JOSÉ ANTONIO HERNÁNDEZ-DIEZ
16 NOVEMBER - 4 JANUARY 2003
Almost Worm II, 2002
Cardboard, televisions, dvd, dvd player
21 x 222 x 16 inches

Almost Worm II, 2002
Cardboard, televisions, dvd, dvd player
21 x 222 x 16 inches
Almost Worm II video detail
Joan Petit II (The Artist Devouring his Son in a Pizza Style), 2002
Television, dvd, dvd player, cardboard, wood
72 x 15 x 17 inches
Joan Petit II (The Artist Devouring his Son in a Pizza Style), 2002
Television, dvd, dvd player, cardboard, wood
72 x 15 x 17 inches
Joan Petit II (The Artist Devouring his Son in a Pizza Style), 2002
Television, dvd, dvd player, cardboard, wood
72 x 15 x 17 inches
Romana and Napolitan, 2002
Cardboard, oil
Diptych; 77 x 40 x 32 inches each
Sandra Gering Gallery is pleased to present an exhibition of new work by José
Antonio Hernández-Diez from 16 November 2002 through 4 January 2003.

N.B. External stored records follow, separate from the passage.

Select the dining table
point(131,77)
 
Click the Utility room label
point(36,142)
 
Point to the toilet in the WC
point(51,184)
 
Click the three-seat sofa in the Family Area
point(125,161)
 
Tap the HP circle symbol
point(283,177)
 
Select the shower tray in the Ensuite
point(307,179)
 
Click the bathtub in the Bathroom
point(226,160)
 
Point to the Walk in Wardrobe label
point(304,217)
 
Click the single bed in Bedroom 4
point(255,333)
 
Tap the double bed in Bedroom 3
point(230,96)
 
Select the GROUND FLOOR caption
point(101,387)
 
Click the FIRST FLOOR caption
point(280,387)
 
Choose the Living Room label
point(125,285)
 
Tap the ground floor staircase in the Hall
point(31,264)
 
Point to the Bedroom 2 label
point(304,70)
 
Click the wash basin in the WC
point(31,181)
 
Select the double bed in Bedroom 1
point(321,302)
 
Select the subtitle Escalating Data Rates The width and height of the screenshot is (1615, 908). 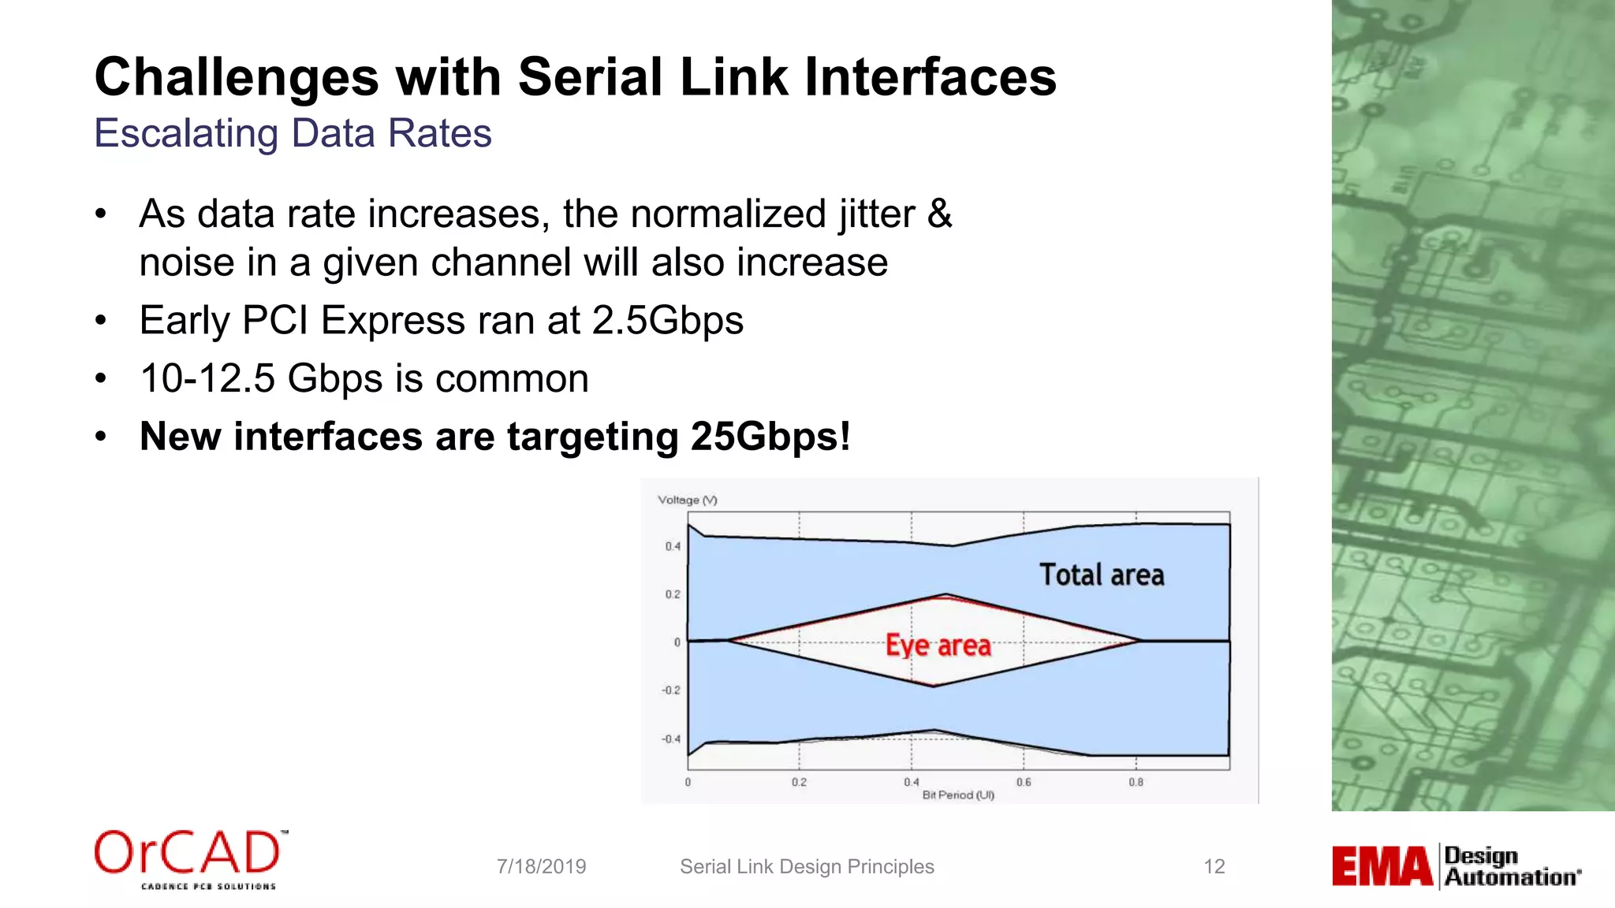tap(293, 133)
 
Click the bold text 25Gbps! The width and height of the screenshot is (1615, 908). tap(770, 437)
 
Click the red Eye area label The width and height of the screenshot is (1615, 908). tap(938, 646)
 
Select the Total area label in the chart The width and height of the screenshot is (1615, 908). tap(1101, 575)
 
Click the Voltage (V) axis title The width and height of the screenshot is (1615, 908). tap(687, 500)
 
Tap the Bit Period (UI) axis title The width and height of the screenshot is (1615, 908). tap(958, 795)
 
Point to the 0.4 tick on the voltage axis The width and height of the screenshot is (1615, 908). tap(672, 546)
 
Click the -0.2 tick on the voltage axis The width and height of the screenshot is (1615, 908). tap(670, 690)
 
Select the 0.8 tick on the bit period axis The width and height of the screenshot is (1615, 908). tap(1136, 783)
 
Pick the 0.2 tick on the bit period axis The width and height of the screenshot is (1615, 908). tap(799, 783)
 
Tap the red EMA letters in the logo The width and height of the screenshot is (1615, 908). tap(1382, 867)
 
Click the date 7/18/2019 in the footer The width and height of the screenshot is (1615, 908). tap(541, 867)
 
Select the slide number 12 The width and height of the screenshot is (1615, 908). tap(1214, 867)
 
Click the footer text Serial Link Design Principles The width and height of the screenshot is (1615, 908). tap(807, 867)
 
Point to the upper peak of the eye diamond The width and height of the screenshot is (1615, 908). tap(946, 595)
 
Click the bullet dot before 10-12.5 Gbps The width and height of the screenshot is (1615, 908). tap(100, 379)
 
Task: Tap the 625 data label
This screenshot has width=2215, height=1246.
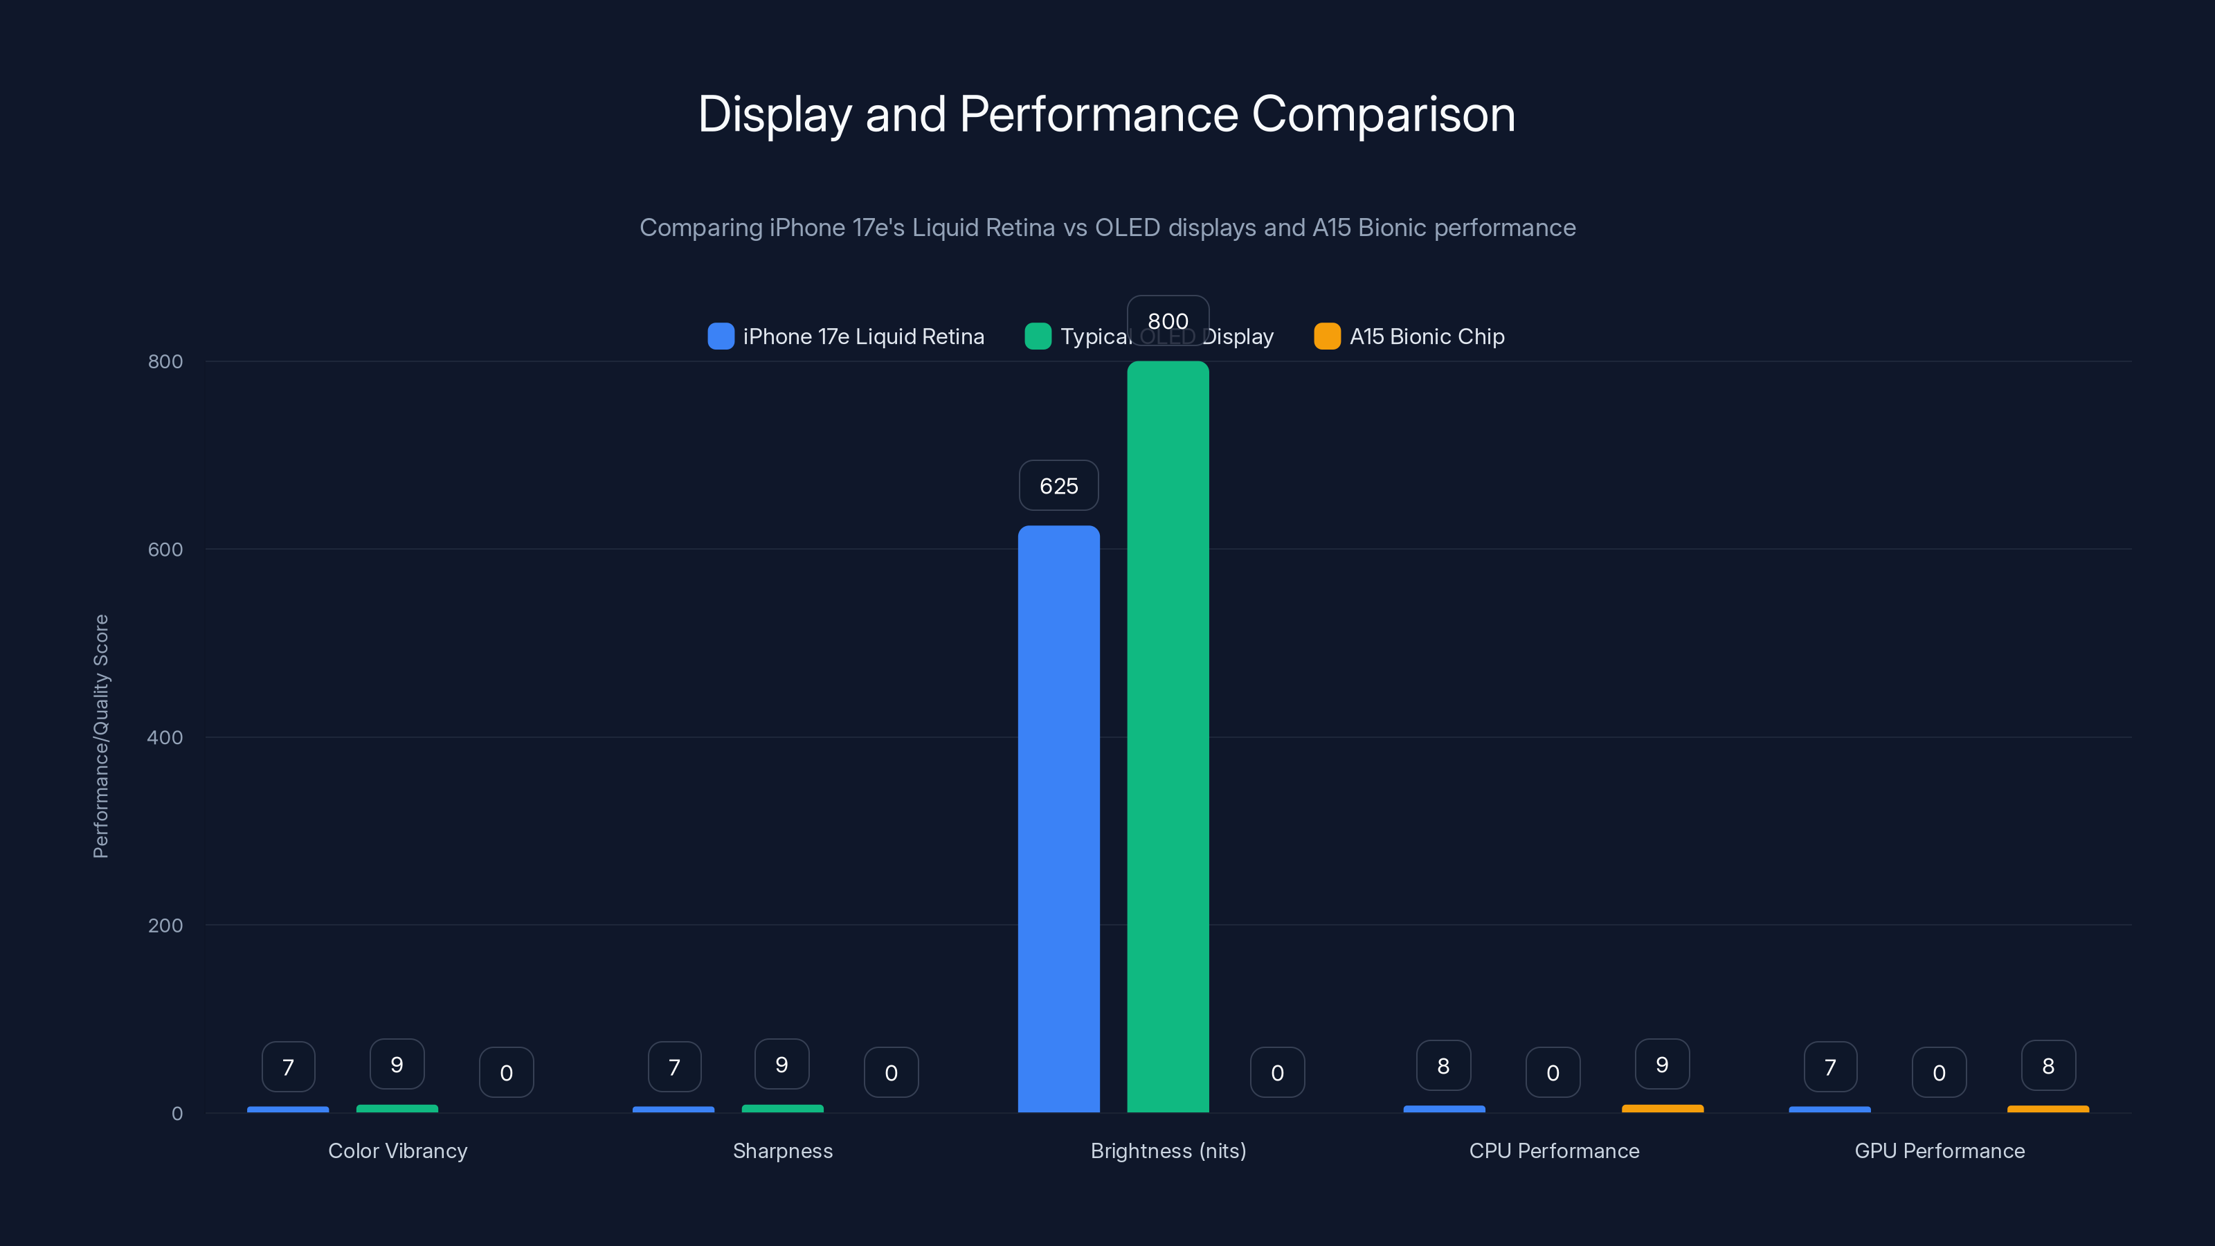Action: [x=1058, y=486]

This is the Venezuelan artist's third solo exhibition at Sandra Gering Gallery.
It coincides with a major retrospective of Hernández-Diez's work co-curated by Dan Cameron,
Senior Curator and Gerardo Mosquera, Adjunct Curator New Museum of Contemporary Art,
New York. The retrospective is on view at the Palm Beach Institute of Contemporary Art through
November 17th, and will travel to SITE Santa Fe and the New Museum in 2003.
Through his sculptural and photographic work, Hernández-Diez has developed a personal
iconography centered on familiar, often domestic, objects. The ordinary is made extraordinary
through Hernández-Diez's provocative, darkly humorous use of material and scale.
Among a number of works by Hernández-Diez exhibited in the 2000 Carnegie International
were a series of gigantic, twisted, acrylic spoons both Pop and Surrealistic in nature.
A previous sculptural installation at Sandra Gering Gallery incorporated skateboards made of
fried pork skin. As Lisa Phillips, Director of the New Museum, says in her foreword to
the retrospective catalogue, these skateboards "form part of a complex vocabulary derived
from the artist's deep fascination with the ordinary as a mask for the truly bizarre."
At Sandra Gering Gallery, Hernández-Diez will exhibit a version of his Almost Worm
video sculpture. In Almost Worm, cardboard boxes form the body and head of a giant,
low-tech "worm". To represent the worm's feet, Hernández-Diez places a row of televisions
under the cardboard, all playing a video of the artist's tongue licking the floor.
Futility is a recurrent theme in Hernández-Diez's work, echoed here by the
uselessness of his tongue's repetitive motion.